Esa decisión contradice incluso la posición planteada en su momento por iniciativa de un grupo de parlamentarios a los que se supone afines a Cristina Fernández de Kirchner. Fue con ocasión del 25 de mayo pasado. Encabezados por la diputada y economista Fernanda Vallejos, más de 2000 personalidades signaron un manifiesto de apoyo a que los DEG fueran destinados a la “asistencia económica por la pandemia”. Incluso se postulaba que se suspendieran los pagos a los organismos internacionales, bajo la consigna “Primero la salud y la vida, después la deuda”.
Más allá de lo que ocurra en ámbitos de personalidades destacadas, en movilizaciones de organizaciones sociales cercanas al oficialismo se enarbolan consignas del tipo “La deuda es con el pueblo” o “Abajo el FMI”. La política de privilegiar el pago a los acreedores internacionales por sobre posibles erogaciones en beneficio de las mayorías populares se da de patadas con ese tipo de reclamos.

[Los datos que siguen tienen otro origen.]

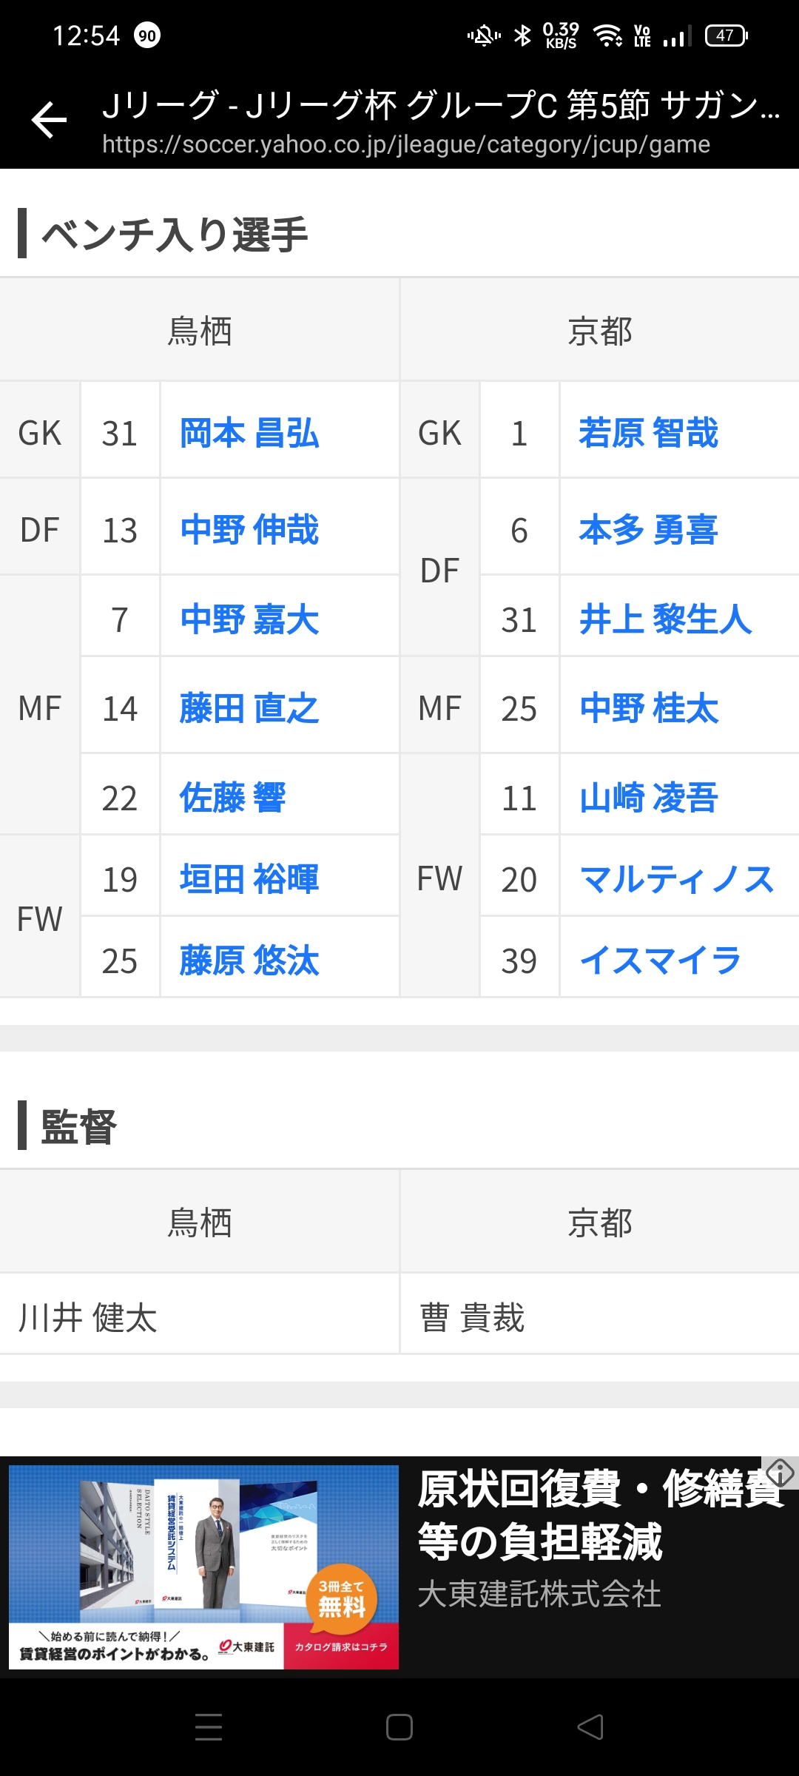Tap the 大東建託 ad thumbnail image
The width and height of the screenshot is (799, 1776).
click(203, 1567)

En tanto movimiento de orientación “nacional y popular” uno de los basamentos del peronismo es el de saber ser intérprete de las necesidades populares. O mejor todavía, de cómo éstas son experimentadas y sentidas en la vida cotidiana. No parece ser el caso en estos momentos. Al menos la coyuntura de las primarias abiertas, simultáneas y obligatorias (PASO) del 12 de septiembre, parece ser enfrentada con muchas actitudes de “buena letra” frente a los representantes del capital. Cordialidades que no parecen sintonizar mucho con las urgencias de su base electoral, vapuleada a fondo por la doble crisis económica y pandémica.

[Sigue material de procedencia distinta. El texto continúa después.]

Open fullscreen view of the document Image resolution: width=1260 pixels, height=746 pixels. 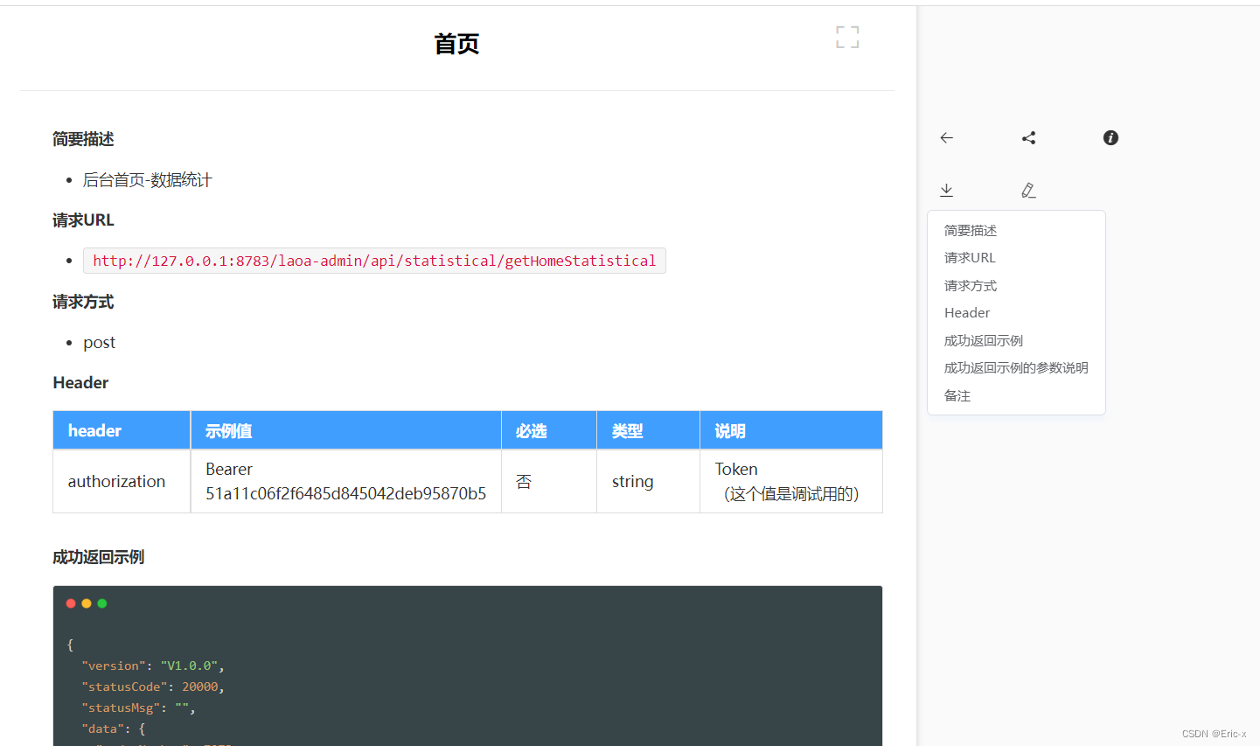pos(846,37)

Las intenciones amables hacia los poderes fácticos no hacen mella en los medios de comunicación predominantes. Las columnas incendiarias y los editoriales apocalípticos siguen a la orden del día. El grupo Clarín o el diario de los Mitre están jugados con la oposición de derecha. Y en todo caso toman como signo de debilidad cualquier rasgo de acercamiento. Son voceros del capital y grandes conglomerados capitalistas ellos mismos, por cierto. Pero en esta coyuntura parece que su compromiso prioritario es con la victoria electoral (o la derrota atenuada) de “Juntos”.

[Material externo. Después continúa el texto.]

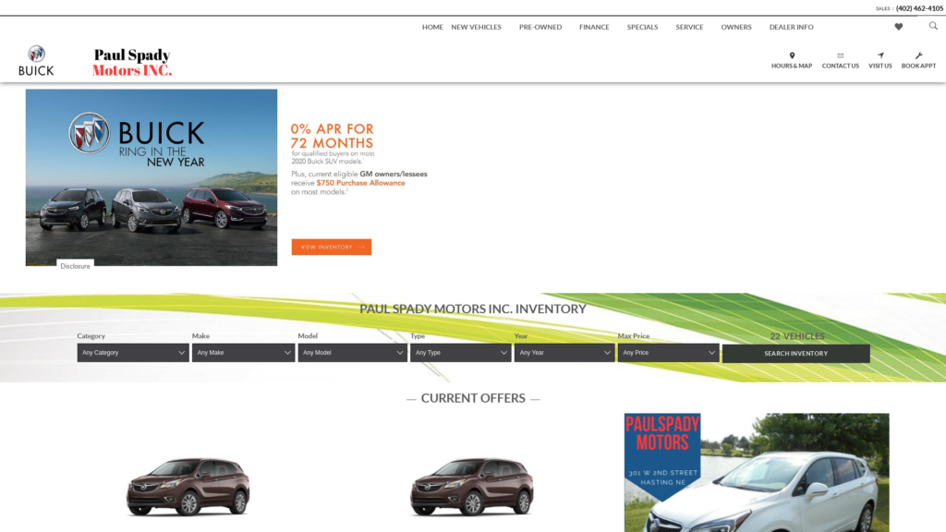
Task: Click the Contact Us envelope icon
Action: click(x=840, y=55)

Cualquier cosa por los votos ¿dará votos?
Podría extraerse como conclusión que no está nada claro que las actitudes “proempresa” desde el Frente de Todos vayan a entrañar un buen negocio electoral. Lo que es más seguro es que las capitulaciones frente al gran capital, incluso las meramente discursivas, son convertidas por los líderes empresarios en base para renovadas y permanentes ofensivas contra las condiciones de vida y de trabajo de las clases populares. Y será así antes y después de las elecciones.
En medio de ese ingrato panorama, que emerja una alternativa popular clara, con capacidad de interpelar a grandes masas, sigue siendo una cuestión pendiente. Su necesidad se percibe acuciante. Su posibilidad, en cambio, aparece todavía lejana.